If a record holds a picture, leave the picture out, but write out everything else exactly.

###

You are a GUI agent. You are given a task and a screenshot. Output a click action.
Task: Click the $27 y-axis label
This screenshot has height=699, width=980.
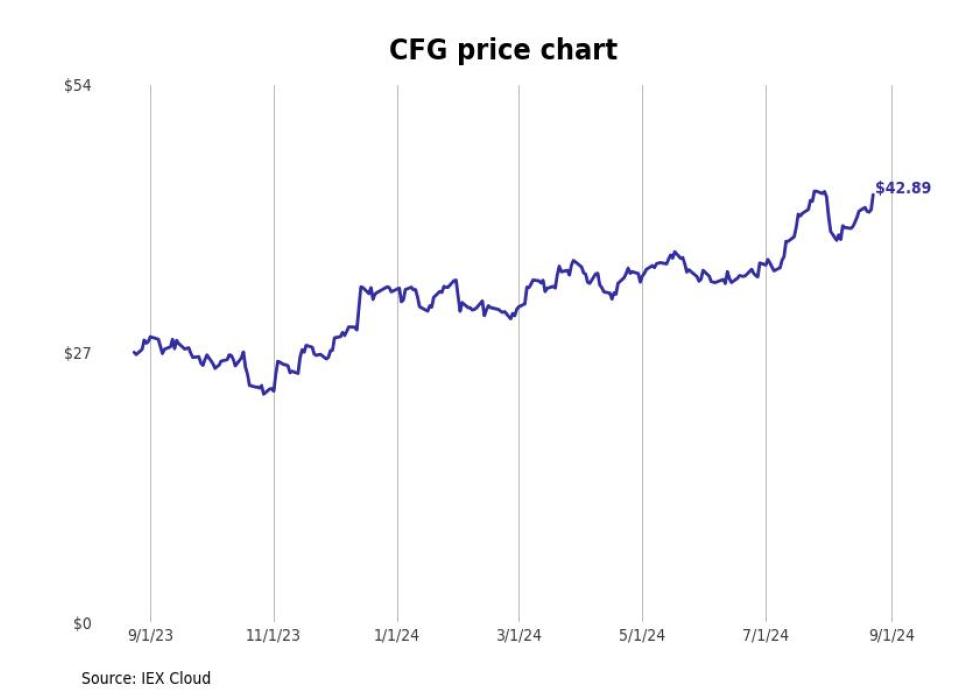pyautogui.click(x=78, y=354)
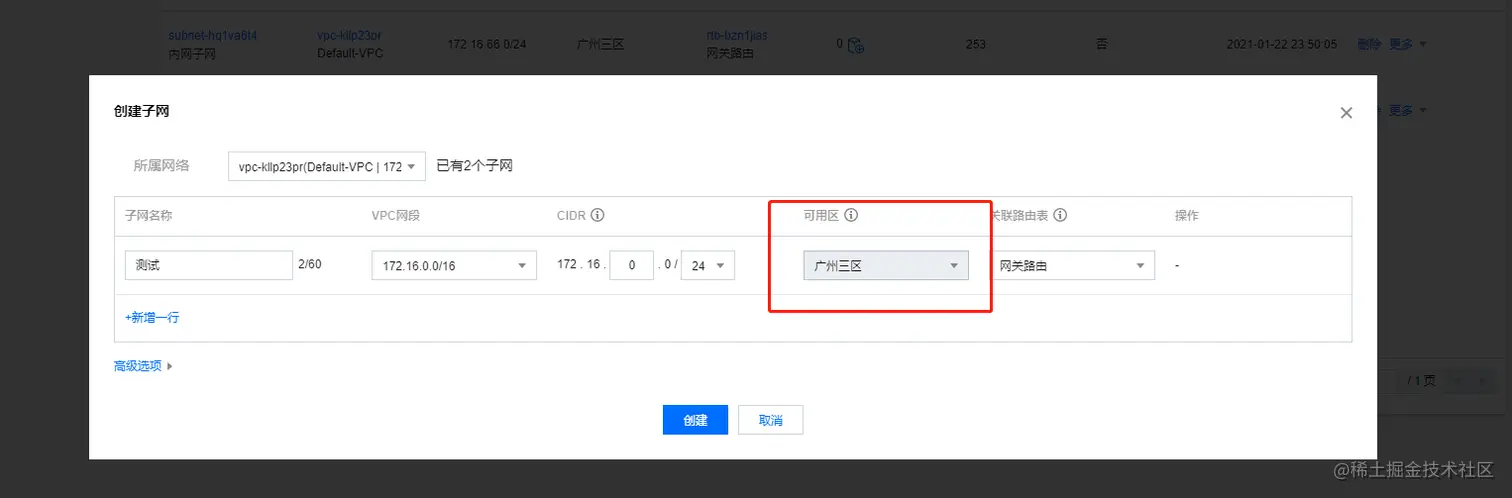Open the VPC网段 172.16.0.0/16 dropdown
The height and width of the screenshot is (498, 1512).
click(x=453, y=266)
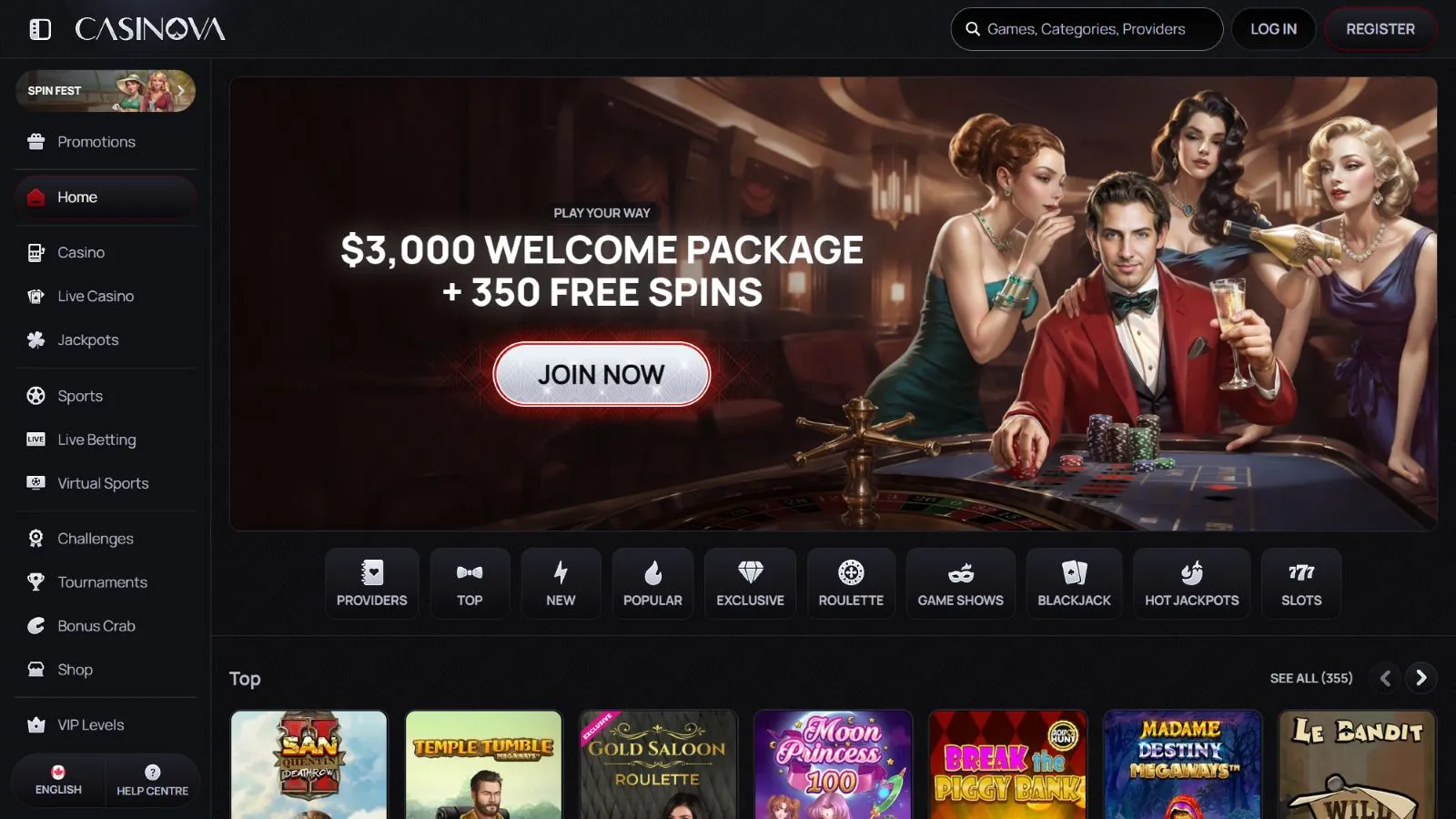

###

Exercise output:
You are a GUI agent. You are given a task and a screenshot. Output a click action.
Task: Click the $27 y-axis label
This screenshot has height=699, width=980.
pyautogui.click(x=78, y=354)
Open the VPC网段 172.16.0.0/16 dropdown
The height and width of the screenshot is (498, 1512).
click(x=453, y=266)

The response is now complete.